O PSOE, de Pedro Sánchez, tem muitas probabilidades de ser o mais votado mas pode acabar a ser relegado para a oposição. Do mesmo modo, a ideia de que há uma irresistível “vaga de fundo” da direita, traduzida numa maioria do chamado “tripartido” — PP, Cidadãos e Vox —, é tudo menos segura. A curto prazo, o factor Vox pode até favorecer o PSOE.

Com a derrocada do bipartidarismo — a emergência do Podemos e do Cidadãos — nasceu um quadro de bloqueio político, em que é muito difícil formar maiorias estáveis. Com o Vox, o sistema torna-se “pentapartidário”, o que no caso espanhol agrava o risco de ingovernabilidade. Outro factor de instabilidade tem a ver com os partidos nacionalistas quando estes se tornam árbitros das maiorias parlamentares. Este factor já existia no modelo bipartidário, mas pesa mais quando o espectro dos partidos nacionais se estilhaça. A censura ao governo de Rajoy deveu-se à perda do apoio do Partido Nacionalista Basco. O Orçamento foi agora chumbado pelos independentistas catalães que, em Maio passado, tinham viabilizado a insólita investidura de Sánchez.
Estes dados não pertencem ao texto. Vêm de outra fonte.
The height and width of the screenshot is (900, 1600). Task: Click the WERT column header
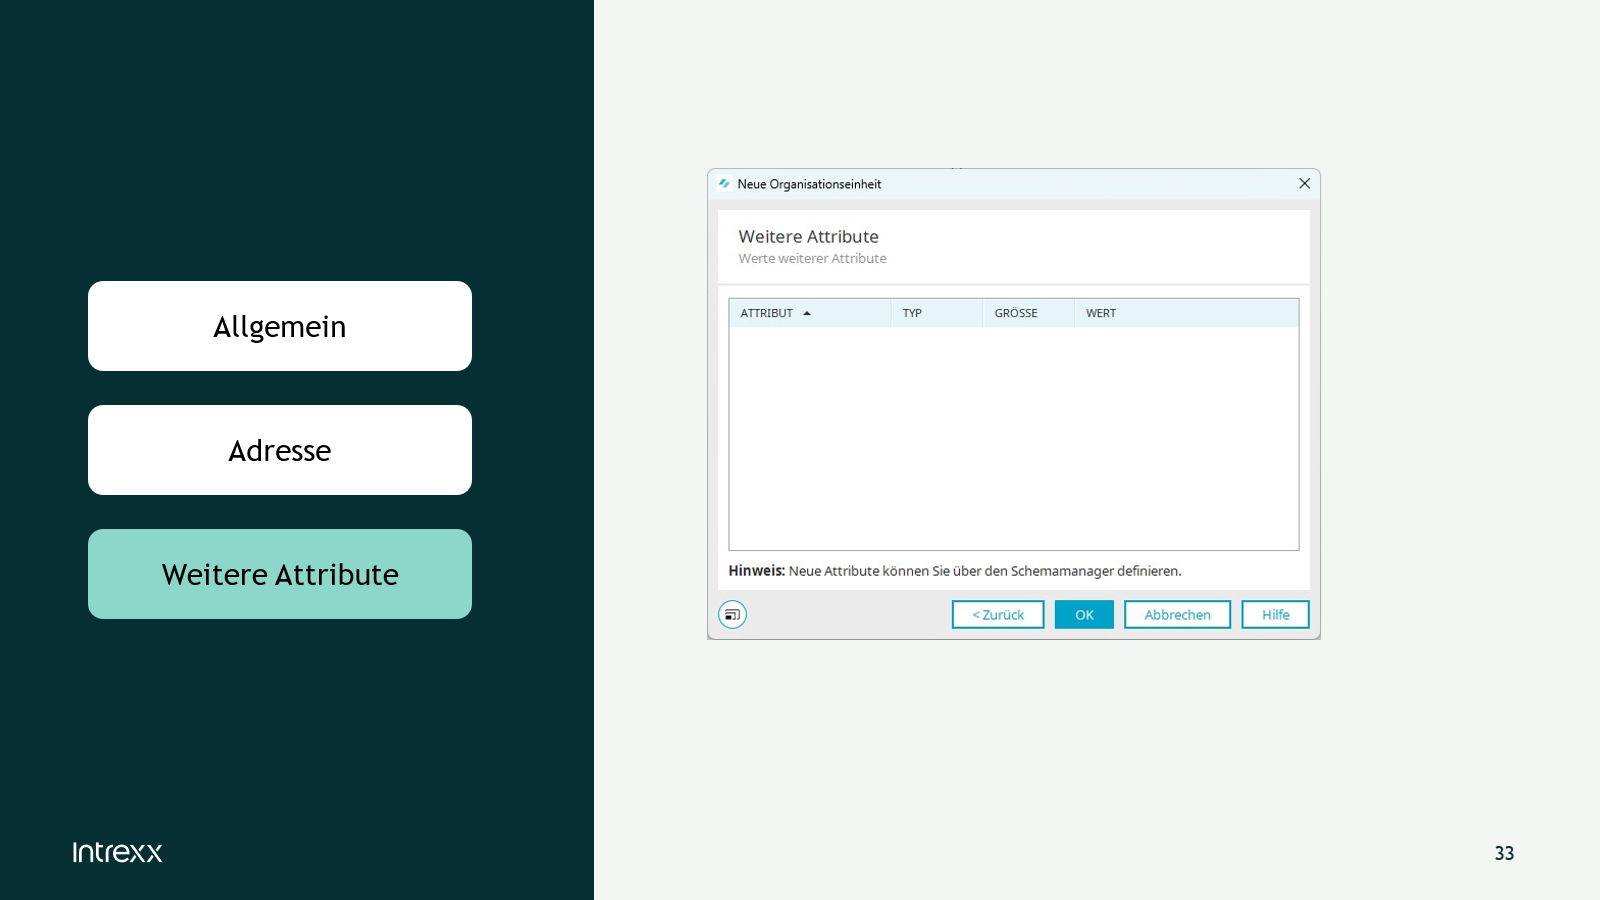[1100, 314]
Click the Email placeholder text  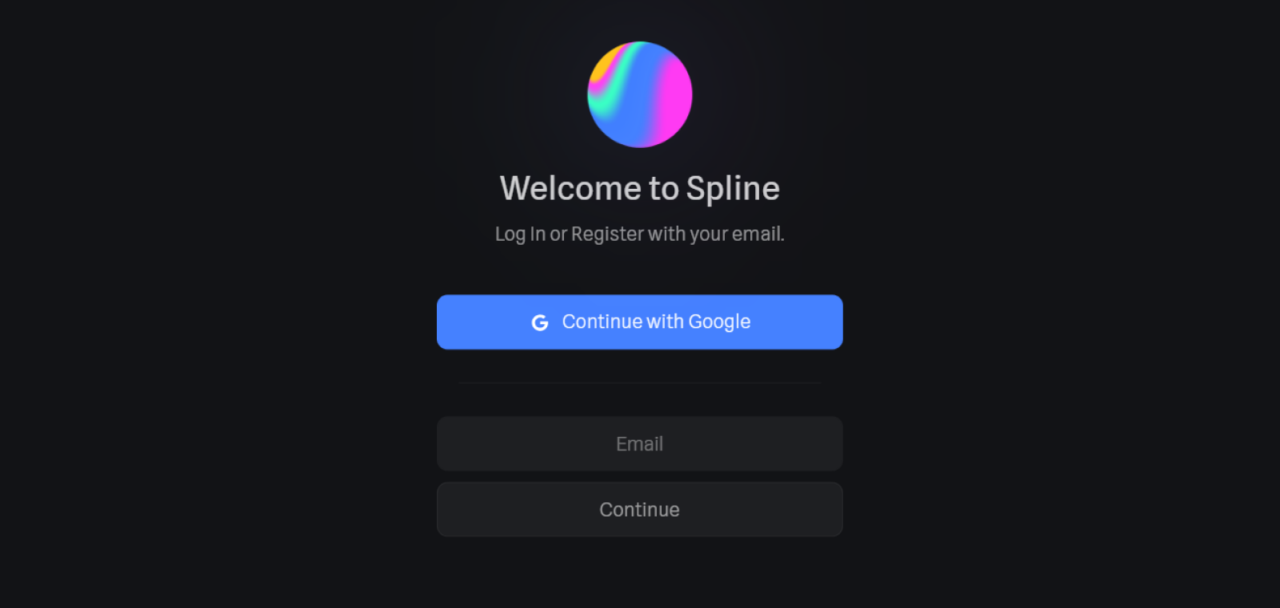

2. Mudaram as antigas regras do jogo. O confronto principal não se travará entre o PSOE e o PP, mas entre Pedro Sánchez e Albert Rivera, que disputam o eleitorado do centro. A pergunta é: quem dominará o centro? Foi a questão catalã que levou à colagem do Cidadãos à direita. A famosa fotografia da concentração de domingo, em Madrid, onde se vêem Pablo Casado, Albert Rivera e Santiago Abascal, líder do Vox, fornece a Sánchez um bom tema eleitoral: a exploração do “perigo da direita” e da radicalização nacionalista.

À esquerda, não se prevê confronto entre o PSOE e o Unidos Podemos. Uma das novas regras é a prudência na disputa de votos dos aliados. Os socialistas já não são ameaçados por Pablo Iglesias. Pelo contrário, uma derrocada do Unidos Podemos seria catastrófica para Sánchez. O PSOE ficaria “sem muleta nem oxigénio alternativo”, anota o El País.

À direita o quadro é diferente. O Cidadãos disputa ao PP a liderança do centro-direita. Rivera admite uma futura aliança com os socialistas mas não com o PSOE de Sánchez, devido à sua política catalã. Propõe-se governar com o PP mas previne: “O que os espanhóis têm de decidir é quem preside a esse governo, quem o encabeça.”

A ideia de que o novo “tripartido” — do centro à extrema-direita — repetiria o precedente da Andaluzia, em que as três forças se uniram para afastar os socialistas do governo regional, pode ser ilusória. O crescimento da direita radical enfraquece o PP e, por isso, pode ser uma boa notícia para os socialistas: por um lado, força o PP a radicalizar o seu discurso, o que facilita a sua assimilação à extrema-direita e dá crédito ao argumento do perigo extremista. Por outro lado, não se sabe se os votos do Vox reforçarão ou debilitarão a direita, se serão votos acrescentados ou votos perdidos. “A divisão da direita subtrai, não soma”, resume o politólogo Juan Rodriguez Teruel.

O Vox cria também problemas — políticos e de imagem — ao Cidadãos, mas Rivera não quer perder para Abascal a “bandeira” de líder da resistência aos nacionalismos independentistas. Diga-se, de passagem, que nenhum dos partidos da oposição desejava realmente eleições imediatas, designadamente o Vox, que tencionava lançar-se nas europeias de Maio.

3. A questão catalã condiciona toda a agenda política. Pode não decidir estas eleições mas permanece, cada vez mais agudamente, como a questão central da Espanha. Não a analisarei aqui, pois necessita de uma abordagem própria, na medida em que não se limita a espelhar a pulsão nacionalista mas também uma implacável luta pela hegemonia política na Catalunha.

Limito-me a citar o polítólogo Fernando Vallespín a propósito do novo cenário político. “A única coisa clara é a ruptura do bloco constitucionalista. O PP — e o Cidadãos? — sentem-se mais cómodos com um partido neofranquista do que com os socialistas. E o próprio PSOE parece decidido a deixar-se acompanhar nesta nova viagem pelo Podemos, partido explicitamente antimonárquico e favorável à autodeterminação das nações peninsulares. O consenso constitucional está estilhaçado.”

Outro cientista político, Jorge Galindo, sublinha o impasse da esquerda. “Continuamos no mesmo mundo que emergiu [nas eleições de] Dezembro de 2015: hoje, para governar, a esquerda tem de escolher entre ceder na negociação da soberania para manter a pureza ideológica, ou fazê-lo no plano ideológico para conservar a unidade territorial. Ou independentistas ou constitucionalistas de centro e direita. Não há mais.” A Catalunha dilacera especialmente a esquerda. Os liberais do Cidadãos ou os conservadores do PP têm posições mais fáceis de articular na questão territorial.

Em suma, a campanha eleitoral envolve demasiadas variáveis que desafiam a inteligência e a coragem dos protagonistas.